◆ Your instructions ◆
Could you please retype all of the data below exactly?

##############################

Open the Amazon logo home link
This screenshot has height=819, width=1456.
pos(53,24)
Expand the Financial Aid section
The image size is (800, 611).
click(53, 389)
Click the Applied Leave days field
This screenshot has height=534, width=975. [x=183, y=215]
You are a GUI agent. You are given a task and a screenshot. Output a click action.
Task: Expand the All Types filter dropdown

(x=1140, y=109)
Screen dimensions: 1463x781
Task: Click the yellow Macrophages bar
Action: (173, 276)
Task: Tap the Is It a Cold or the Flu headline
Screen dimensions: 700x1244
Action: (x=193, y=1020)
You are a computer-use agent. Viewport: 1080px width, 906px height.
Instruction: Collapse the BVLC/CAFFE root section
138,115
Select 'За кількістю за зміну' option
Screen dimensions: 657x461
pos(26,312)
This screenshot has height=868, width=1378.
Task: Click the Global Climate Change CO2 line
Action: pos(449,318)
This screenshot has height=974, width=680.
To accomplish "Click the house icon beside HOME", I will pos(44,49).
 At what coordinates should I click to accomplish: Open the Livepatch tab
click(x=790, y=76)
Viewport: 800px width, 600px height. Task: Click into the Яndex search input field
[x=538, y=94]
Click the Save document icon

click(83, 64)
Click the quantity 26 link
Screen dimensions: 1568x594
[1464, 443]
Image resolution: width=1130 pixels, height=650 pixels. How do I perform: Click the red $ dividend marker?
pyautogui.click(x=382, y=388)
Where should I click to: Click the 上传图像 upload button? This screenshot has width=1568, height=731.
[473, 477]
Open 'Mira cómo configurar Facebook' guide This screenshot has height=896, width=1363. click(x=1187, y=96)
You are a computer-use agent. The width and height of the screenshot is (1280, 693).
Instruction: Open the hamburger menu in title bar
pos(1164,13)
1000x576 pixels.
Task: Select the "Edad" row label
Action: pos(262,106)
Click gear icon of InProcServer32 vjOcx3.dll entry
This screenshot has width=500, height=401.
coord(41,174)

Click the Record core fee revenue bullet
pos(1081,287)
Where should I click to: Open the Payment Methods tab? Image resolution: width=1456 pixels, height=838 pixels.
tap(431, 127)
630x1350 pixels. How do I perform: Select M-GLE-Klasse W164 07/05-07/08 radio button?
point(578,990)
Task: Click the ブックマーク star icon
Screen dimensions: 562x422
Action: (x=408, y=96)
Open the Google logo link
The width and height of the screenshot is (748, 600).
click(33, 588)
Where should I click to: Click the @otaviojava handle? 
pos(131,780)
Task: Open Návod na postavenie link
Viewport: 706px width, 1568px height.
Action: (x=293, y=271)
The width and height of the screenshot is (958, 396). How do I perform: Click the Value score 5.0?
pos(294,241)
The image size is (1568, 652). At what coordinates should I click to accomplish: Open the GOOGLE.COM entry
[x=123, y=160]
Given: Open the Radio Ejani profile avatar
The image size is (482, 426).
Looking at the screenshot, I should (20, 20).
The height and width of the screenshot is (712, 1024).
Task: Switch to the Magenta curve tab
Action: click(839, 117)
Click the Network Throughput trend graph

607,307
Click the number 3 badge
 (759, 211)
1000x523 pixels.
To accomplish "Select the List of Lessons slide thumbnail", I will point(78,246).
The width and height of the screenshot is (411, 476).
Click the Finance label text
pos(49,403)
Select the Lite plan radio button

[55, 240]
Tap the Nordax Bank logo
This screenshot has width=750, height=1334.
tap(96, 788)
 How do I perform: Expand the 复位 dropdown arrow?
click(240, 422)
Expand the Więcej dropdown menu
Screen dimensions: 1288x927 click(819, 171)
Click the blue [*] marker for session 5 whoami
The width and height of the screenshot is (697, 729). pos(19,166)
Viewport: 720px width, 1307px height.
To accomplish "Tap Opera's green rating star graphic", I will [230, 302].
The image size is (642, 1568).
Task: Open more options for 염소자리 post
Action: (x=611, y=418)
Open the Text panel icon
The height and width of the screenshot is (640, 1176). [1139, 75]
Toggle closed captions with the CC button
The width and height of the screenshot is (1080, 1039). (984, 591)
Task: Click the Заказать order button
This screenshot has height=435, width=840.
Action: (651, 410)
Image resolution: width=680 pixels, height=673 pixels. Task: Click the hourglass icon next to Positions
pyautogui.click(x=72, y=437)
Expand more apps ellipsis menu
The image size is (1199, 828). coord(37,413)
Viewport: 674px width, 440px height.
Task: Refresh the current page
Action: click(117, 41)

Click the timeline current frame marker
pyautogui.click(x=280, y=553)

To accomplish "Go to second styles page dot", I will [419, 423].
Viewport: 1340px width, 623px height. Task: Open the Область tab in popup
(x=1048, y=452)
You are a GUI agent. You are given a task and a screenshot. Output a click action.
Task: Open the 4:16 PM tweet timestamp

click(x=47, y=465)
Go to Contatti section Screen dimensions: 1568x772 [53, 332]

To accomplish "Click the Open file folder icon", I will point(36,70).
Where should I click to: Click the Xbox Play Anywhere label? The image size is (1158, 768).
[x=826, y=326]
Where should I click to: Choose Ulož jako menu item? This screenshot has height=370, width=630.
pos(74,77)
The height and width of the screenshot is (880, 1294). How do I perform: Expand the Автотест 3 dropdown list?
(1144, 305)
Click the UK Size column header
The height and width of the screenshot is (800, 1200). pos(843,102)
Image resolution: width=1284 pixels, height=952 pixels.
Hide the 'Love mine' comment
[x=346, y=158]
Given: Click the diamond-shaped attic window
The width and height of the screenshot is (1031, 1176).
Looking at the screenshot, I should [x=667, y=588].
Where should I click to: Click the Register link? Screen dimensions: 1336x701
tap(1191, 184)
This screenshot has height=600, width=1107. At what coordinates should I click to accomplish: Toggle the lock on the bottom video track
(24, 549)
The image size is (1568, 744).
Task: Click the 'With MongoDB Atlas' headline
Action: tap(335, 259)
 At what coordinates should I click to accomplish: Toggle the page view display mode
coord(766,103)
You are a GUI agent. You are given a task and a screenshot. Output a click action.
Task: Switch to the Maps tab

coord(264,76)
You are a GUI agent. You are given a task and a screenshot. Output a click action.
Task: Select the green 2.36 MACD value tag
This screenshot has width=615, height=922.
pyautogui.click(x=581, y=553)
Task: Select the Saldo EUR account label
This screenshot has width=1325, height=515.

##############################

◆ Problem solution ◆
Open the Amazon logo home link
This screenshot has height=819, width=1456.
pos(53,24)
Expand the Financial Aid section
The image size is (800, 611).
click(53, 389)
Click the Applied Leave days field
This screenshot has height=534, width=975. [x=183, y=215]
You are a GUI agent. You are given a task and a screenshot. Output a click action.
Task: Expand the All Types filter dropdown

(x=1140, y=109)
Screen dimensions: 1463x781
Task: Click the yellow Macrophages bar
Action: (173, 276)
Task: Tap the Is It a Cold or the Flu headline
Screen dimensions: 700x1244
Action: (x=193, y=1020)
You are a computer-use agent. Viewport: 1080px width, 906px height.
Instruction: Collapse the BVLC/CAFFE root section
138,115
Select 'За кількістю за зміну' option
Screen dimensions: 657x461
pos(26,312)
This screenshot has height=868, width=1378.
Task: Click the Global Climate Change CO2 line
Action: pos(449,318)
This screenshot has height=974, width=680.
To accomplish "Click the house icon beside HOME", I will pos(44,49).
 At what coordinates should I click to accomplish: Open the Livepatch tab
click(x=790, y=76)
Viewport: 800px width, 600px height. Task: Click into the Яndex search input field
[x=538, y=94]
Click the Save document icon

click(83, 64)
Click the quantity 26 link
Screen dimensions: 1568x594
[1464, 443]
Image resolution: width=1130 pixels, height=650 pixels. How do I perform: Click the red $ dividend marker?
pyautogui.click(x=382, y=388)
Where should I click to: Click the 上传图像 upload button? This screenshot has width=1568, height=731.
[473, 477]
Open 'Mira cómo configurar Facebook' guide This screenshot has height=896, width=1363. click(x=1187, y=96)
You are a computer-use agent. The width and height of the screenshot is (1280, 693).
Instruction: Open the hamburger menu in title bar
pos(1164,13)
1000x576 pixels.
Task: Select the "Edad" row label
Action: pos(262,106)
Click gear icon of InProcServer32 vjOcx3.dll entry
This screenshot has width=500, height=401.
coord(41,174)

Click the Record core fee revenue bullet
pos(1081,287)
Where should I click to: Open the Payment Methods tab? Image resolution: width=1456 pixels, height=838 pixels.
tap(431, 127)
630x1350 pixels. How do I perform: Select M-GLE-Klasse W164 07/05-07/08 radio button?
point(578,990)
Task: Click the ブックマーク star icon
Screen dimensions: 562x422
Action: (x=408, y=96)
Open the Google logo link
The width and height of the screenshot is (748, 600).
click(33, 588)
Where should I click to: Click the @otaviojava handle? 
pos(131,780)
Task: Open Návod na postavenie link
Viewport: 706px width, 1568px height.
Action: (x=293, y=271)
The width and height of the screenshot is (958, 396). How do I perform: Click the Value score 5.0?
pos(294,241)
The image size is (1568, 652). At what coordinates should I click to accomplish: Open the GOOGLE.COM entry
[x=123, y=160]
Given: Open the Radio Ejani profile avatar
The image size is (482, 426).
Looking at the screenshot, I should (20, 20).
The height and width of the screenshot is (712, 1024).
Task: Switch to the Magenta curve tab
Action: click(839, 117)
Click the Network Throughput trend graph

607,307
Click the number 3 badge
 (759, 211)
1000x523 pixels.
To accomplish "Select the List of Lessons slide thumbnail", I will point(78,246).
The width and height of the screenshot is (411, 476).
Click the Finance label text
pos(49,403)
Select the Lite plan radio button

[55, 240]
Tap the Nordax Bank logo
This screenshot has width=750, height=1334.
tap(96, 788)
 How do I perform: Expand the 复位 dropdown arrow?
click(240, 422)
Expand the Więcej dropdown menu
Screen dimensions: 1288x927 click(819, 171)
Click the blue [*] marker for session 5 whoami
The width and height of the screenshot is (697, 729). pos(19,166)
Viewport: 720px width, 1307px height.
To accomplish "Tap Opera's green rating star graphic", I will [230, 302].
The image size is (642, 1568).
Task: Open more options for 염소자리 post
Action: (x=611, y=418)
Open the Text panel icon
The height and width of the screenshot is (640, 1176). [1139, 75]
Toggle closed captions with the CC button
The width and height of the screenshot is (1080, 1039). (984, 591)
Task: Click the Заказать order button
This screenshot has height=435, width=840.
Action: (651, 410)
Image resolution: width=680 pixels, height=673 pixels. Task: Click the hourglass icon next to Positions
pyautogui.click(x=72, y=437)
Expand more apps ellipsis menu
The image size is (1199, 828). coord(37,413)
Viewport: 674px width, 440px height.
Task: Refresh the current page
Action: click(117, 41)

Click the timeline current frame marker
pyautogui.click(x=280, y=553)

To accomplish "Go to second styles page dot", I will [419, 423].
Viewport: 1340px width, 623px height. Task: Open the Область tab in popup
(x=1048, y=452)
You are a GUI agent. You are given a task and a screenshot. Output a click action.
Task: Open the 4:16 PM tweet timestamp

click(x=47, y=465)
Go to Contatti section Screen dimensions: 1568x772 [53, 332]

To accomplish "Click the Open file folder icon", I will point(36,70).
Where should I click to: Click the Xbox Play Anywhere label? The image size is (1158, 768).
[x=826, y=326]
Where should I click to: Choose Ulož jako menu item? This screenshot has height=370, width=630.
pos(74,77)
The height and width of the screenshot is (880, 1294). How do I perform: Expand the Автотест 3 dropdown list?
(1144, 305)
Click the UK Size column header
The height and width of the screenshot is (800, 1200). pos(843,102)
Image resolution: width=1284 pixels, height=952 pixels.
Hide the 'Love mine' comment
[x=346, y=158]
Given: Click the diamond-shaped attic window
The width and height of the screenshot is (1031, 1176).
Looking at the screenshot, I should [x=667, y=588].
Where should I click to: Click the Register link? Screen dimensions: 1336x701
tap(1191, 184)
This screenshot has height=600, width=1107. At what coordinates should I click to accomplish: Toggle the lock on the bottom video track
(24, 549)
The image size is (1568, 744).
Task: Click the 'With MongoDB Atlas' headline
Action: tap(335, 259)
 At what coordinates should I click to accomplish: Toggle the page view display mode
coord(766,103)
You are a GUI agent. You are given a task and a screenshot. Output a click action.
Task: Switch to the Maps tab

coord(264,76)
You are a GUI agent. You are given a task and a screenshot. Output a click action.
Task: Select the green 2.36 MACD value tag
This screenshot has width=615, height=922.
pyautogui.click(x=581, y=553)
Task: Select the Saldo EUR account label
This screenshot has width=1325, height=515.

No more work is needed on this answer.